Ciclo fechado e nova geração nuclear

O projeto integra a estratégia da Rosatom para avançar em um modelo nuclear baseado na combinação entre reatores térmicos e reatores rápidos, com reaproveitamento de materiais nucleares no ciclo do combustível. Essa arquitetura é considerada uma das bases para a transição a sistemas nucleares de quarta geração, associados a maior eficiência no uso de materiais, redução de resíduos e aumento dos níveis de segurança.

A criação de uma infraestrutura industrial para reciclagem nuclear em larga escala busca atender à demanda futura por matéria-prima para fabricação de combustível, ao mesmo tempo em que reduz o ritmo de acúmulo de combustível nuclear usado. A Rosatom também vê no projeto uma oportunidade de ampliar seu portfólio internacional, com novos serviços para clientes estrangeiros.

“Tecnologias industriais de reciclagem nuclear e uma infraestrutura desenvolvida não representam apenas uma resposta a uma questão ambiental relevante em nosso país.

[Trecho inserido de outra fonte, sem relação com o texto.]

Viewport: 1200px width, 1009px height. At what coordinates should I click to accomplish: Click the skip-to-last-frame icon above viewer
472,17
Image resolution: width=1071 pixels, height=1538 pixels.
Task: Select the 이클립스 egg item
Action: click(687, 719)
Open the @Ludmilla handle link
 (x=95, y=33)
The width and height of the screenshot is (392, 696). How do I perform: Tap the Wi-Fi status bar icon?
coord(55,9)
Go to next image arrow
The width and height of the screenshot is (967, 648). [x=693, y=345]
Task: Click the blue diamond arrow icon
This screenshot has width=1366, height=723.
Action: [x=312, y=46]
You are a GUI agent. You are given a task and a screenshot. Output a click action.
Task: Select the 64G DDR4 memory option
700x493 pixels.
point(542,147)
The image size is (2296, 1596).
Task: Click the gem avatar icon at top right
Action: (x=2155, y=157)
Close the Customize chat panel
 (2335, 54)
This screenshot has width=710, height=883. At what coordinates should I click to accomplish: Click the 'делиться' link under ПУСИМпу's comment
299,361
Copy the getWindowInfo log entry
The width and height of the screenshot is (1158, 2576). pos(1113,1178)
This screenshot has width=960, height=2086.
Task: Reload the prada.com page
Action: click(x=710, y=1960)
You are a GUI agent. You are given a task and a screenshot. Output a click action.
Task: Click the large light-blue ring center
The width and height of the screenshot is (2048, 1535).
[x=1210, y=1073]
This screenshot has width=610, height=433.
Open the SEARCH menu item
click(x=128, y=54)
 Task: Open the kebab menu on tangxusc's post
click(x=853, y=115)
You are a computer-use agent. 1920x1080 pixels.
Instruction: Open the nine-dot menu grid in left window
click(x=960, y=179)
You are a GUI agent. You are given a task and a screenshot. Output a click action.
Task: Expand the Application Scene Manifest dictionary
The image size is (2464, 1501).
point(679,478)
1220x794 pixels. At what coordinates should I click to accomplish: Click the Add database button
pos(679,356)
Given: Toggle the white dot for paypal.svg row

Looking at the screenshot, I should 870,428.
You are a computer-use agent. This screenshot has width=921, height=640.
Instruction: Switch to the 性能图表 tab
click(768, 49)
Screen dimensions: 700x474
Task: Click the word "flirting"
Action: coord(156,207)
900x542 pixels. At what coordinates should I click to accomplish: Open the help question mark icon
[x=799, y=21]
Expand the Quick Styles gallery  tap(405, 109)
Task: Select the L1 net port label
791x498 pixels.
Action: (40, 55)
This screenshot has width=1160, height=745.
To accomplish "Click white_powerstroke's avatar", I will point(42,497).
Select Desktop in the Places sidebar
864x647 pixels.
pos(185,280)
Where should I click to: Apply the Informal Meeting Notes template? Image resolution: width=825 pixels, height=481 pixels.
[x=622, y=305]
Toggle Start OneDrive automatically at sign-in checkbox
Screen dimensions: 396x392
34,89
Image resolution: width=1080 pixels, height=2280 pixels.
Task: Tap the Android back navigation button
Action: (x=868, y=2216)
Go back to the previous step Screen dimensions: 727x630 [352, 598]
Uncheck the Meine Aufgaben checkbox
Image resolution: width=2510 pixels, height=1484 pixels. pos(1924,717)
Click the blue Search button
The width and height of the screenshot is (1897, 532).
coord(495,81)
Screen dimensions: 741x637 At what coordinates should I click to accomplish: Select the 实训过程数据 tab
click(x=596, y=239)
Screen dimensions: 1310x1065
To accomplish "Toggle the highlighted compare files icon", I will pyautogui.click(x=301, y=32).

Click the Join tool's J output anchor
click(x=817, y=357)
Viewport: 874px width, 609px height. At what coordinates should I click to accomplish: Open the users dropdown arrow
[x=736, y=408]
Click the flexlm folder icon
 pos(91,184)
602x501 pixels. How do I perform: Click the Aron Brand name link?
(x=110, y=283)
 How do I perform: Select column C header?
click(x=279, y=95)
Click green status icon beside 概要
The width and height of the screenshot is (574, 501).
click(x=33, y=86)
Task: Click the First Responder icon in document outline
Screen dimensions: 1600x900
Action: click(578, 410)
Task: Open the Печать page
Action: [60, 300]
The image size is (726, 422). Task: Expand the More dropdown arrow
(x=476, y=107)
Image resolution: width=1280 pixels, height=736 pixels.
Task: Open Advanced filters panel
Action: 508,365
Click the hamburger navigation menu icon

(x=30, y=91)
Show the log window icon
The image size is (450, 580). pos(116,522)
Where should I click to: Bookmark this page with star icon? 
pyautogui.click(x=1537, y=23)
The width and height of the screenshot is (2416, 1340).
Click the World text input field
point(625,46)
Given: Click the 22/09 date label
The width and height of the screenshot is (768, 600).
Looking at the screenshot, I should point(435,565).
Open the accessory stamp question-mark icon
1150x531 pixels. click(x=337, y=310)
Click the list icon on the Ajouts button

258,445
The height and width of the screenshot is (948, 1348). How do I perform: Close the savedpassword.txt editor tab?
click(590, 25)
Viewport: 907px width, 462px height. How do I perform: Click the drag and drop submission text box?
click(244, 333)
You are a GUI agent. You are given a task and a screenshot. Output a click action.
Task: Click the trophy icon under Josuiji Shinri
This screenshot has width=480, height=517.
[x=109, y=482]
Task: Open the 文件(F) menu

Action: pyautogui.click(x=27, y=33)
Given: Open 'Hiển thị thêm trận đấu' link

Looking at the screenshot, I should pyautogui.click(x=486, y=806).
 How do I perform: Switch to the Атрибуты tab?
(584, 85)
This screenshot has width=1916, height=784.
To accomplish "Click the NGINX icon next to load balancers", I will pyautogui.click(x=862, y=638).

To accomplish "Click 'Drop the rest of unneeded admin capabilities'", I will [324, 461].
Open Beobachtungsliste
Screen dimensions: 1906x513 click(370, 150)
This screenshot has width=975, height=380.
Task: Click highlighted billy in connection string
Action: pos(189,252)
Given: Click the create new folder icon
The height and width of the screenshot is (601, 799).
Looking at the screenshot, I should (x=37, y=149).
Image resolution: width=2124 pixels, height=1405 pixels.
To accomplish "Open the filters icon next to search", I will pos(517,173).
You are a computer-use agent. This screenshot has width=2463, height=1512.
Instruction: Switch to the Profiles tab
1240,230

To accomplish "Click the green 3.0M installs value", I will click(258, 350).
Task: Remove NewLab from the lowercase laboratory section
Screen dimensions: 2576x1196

Os estoques globais de combustível nuclear usado chegam a 360 mil toneladas, e a construção ativa de usinas nucleares de design russo no exterior oferece à Rússia uma oportunidade única de consolidar sua liderança no mercado mundial de soluções nucleares”, afirmou Andrey Nikipelov, vice-diretor-geral da Rosatom para engenharia mecânica e soluções industriais.

Segundo ele, a ampliação de capacidades e o desenvolvimento de novas tecnologias em radioquímica permitirão à empresa avançar de serviços pontuais para parcerias estratégicas de longo prazo. “Na base desse movimento estão os princípios de uma energia nuclear ambientalmente responsável: a redução da pegada de carbono e a minimização de resíduos”, disse.

Infraestrutura para reatores de quarta geração

Para Vasily Tinin, diretor de política estatal da Rosatom para resíduos radioativos, combustível nuclear usado e descomissionamento de instalações nucleares e radiológicas, a nova planta será um elo importante na transição russa para o ciclo fechado do combustível nuclear.

“Depois de entrar em operação, a infraestrutura que estamos criando permitirá, em uma perspectiva de longo prazo, reinserir repetidamente materiais nucleares regenerados no ciclo do combustível e atender às necessidades de matéria-prima dos sistemas energéticos de quarta geração”, afirmou Tinin.

O desenvolvimento da nova unidade integra o programa setorial da Rosatom para expansão da área radioquímica. O projeto conta com a participação do Instituto do Rádio V.G. Khlopin, que faz parte da divisão científica da Rosatom e atua como organização científica líder em tecnologias radioquímicas.

Também participam da iniciativa institutos de pesquisa ligados à divisão de combustível da Rosatom, responsáveis pela tecnologia principal e pelo projeto da unidade. A coordenação geral envolve a diretoria de política estatal da Rosatom para resíduos radioativos, combustível usado e descomissionamento, além do escritório de projetos para novos produtos no ciclo do combustível nuclear da TVEL, companhia de combustível nuclear da corporação.

Parte das soluções previstas para a nova fábrica deverá aproveitar tecnologias desenvolvidas para o módulo de processamento de combustível irradiado do reator rápido BREST-OD-300, em construção em Seversk. O projeto integra um complexo experimental e demonstrativo de quarta geração, concebido para reunir, em uma mesma instalação, geração nuclear e ciclo fechado do combustível.

A Rússia é uma das líderes no desenvolvimento de tecnologias nucleares de quarta geração. Além do projeto BREST-OD-300, a usina nuclear de Beloyarsk iniciou estudos preliminares para a construção de uma unidade BN-1200M, reator rápido de nova geração.

As tecnologias de quarta geração são associadas a uma mudança estrutural na energia nuclear, com potencial para elevar a segurança, ampliar o aproveitamento do combustível, reduzir resíduos radioativos e aumentar a eficiência dos sistemas energéticos. Para a Rosatom, a integração entre pesquisa, indústria e novas instalações de reciclagem nuclear é parte da estratégia de fortalecer a competitividade tecnológica da cadeia nuclear russa e oferecer soluções de longo prazo para a expansão global da energia de baixo carbono.